Further, there is an inherent contradiction in simultaneously treating diseases that are auto-immune (the immune system attacking the host), and immunodeficiency diseases (like AIDS) and claiming to treat cancer by “boosting” immune activity. Increasing immune activity actually worsens auto-immune diseases, and suppressing the immune system would worsen AIDS. This is a difficult contradiction to resolve.

The end result is just another bogus treatment with claims that are literally too good to be true, based upon pre-clinical or preliminary evidence only. Proponents have turned into proselytizers – saying on their website:”
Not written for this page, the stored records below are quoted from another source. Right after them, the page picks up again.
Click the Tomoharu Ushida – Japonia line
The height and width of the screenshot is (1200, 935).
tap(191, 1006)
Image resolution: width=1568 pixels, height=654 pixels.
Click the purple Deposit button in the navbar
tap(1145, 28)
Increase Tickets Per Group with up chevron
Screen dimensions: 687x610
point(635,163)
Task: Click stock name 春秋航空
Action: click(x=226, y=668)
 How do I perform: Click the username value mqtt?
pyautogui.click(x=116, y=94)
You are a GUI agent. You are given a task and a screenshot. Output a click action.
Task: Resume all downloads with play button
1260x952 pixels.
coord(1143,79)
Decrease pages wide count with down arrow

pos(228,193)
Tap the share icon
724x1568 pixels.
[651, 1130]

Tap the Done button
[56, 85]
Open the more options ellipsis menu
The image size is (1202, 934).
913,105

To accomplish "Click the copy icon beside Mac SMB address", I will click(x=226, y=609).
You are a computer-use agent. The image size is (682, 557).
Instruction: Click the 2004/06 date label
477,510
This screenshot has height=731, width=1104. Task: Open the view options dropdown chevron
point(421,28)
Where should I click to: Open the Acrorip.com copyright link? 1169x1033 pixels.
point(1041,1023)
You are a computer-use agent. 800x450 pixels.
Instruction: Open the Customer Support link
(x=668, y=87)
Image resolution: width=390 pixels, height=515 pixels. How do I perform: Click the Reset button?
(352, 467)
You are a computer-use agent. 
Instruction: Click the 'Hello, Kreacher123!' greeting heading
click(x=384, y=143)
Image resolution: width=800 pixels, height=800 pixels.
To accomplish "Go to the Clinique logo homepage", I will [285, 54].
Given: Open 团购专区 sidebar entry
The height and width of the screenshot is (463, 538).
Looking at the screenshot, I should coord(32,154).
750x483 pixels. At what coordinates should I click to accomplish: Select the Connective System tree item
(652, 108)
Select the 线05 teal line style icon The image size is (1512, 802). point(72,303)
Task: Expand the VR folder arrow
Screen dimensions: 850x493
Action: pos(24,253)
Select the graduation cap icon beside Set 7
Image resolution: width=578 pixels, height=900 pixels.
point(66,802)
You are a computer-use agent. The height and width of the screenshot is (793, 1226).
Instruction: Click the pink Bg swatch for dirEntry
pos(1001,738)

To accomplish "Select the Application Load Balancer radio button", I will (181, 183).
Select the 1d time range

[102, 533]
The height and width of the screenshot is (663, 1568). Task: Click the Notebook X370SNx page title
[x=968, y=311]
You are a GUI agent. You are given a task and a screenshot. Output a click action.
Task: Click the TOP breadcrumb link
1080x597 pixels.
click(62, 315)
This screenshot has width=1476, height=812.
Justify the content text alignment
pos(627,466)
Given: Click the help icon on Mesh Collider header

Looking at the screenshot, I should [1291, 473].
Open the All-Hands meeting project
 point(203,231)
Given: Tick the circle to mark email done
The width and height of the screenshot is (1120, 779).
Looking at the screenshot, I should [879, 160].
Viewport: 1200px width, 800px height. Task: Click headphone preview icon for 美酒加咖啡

If you or someone you know has connections in the media, the medical community, or to those in developing countries involved in AIDS policy or treatment, please let them know about LDN.

Truly promising and science-based treatments do not need an organization to promote them. The science will speak for itself.

Conclusion

The opiate system and drugs to manipulate it are standard biomedicine, and we may see an expansion of the indications for naltrexone as the clinical research progresses. I would also not be surprised at all if this line of research does not pan out – we simply cannot tell at this stage.

Meanwhile, the LDN community are turning a promising if preliminary treatment into essentially what is snake oil by promoting it for an implausibly long and contradictory list of indications. They are making the classic mistake of extrapolating prematurely from preliminary evidence, and relying heavily on anecdotes. Anecdotes are just another form of preliminary evidence (a particularly weak form at that)  that should only be used to indicate promising new research, but not as a basis for clinical claims.

Ironically, LDN promoters may in fact harm research into LDN by giving it a bad name. Researchers may be reluctant to hitch their careers, or funding agencies commit resources, to a treatment that has a dubious reputation. If the research is promising it will still get done, but if anything it is likely to be slowed by the efforts of the LDN promoters.

This is just one of the many ways in which pseudoscience poisons the system.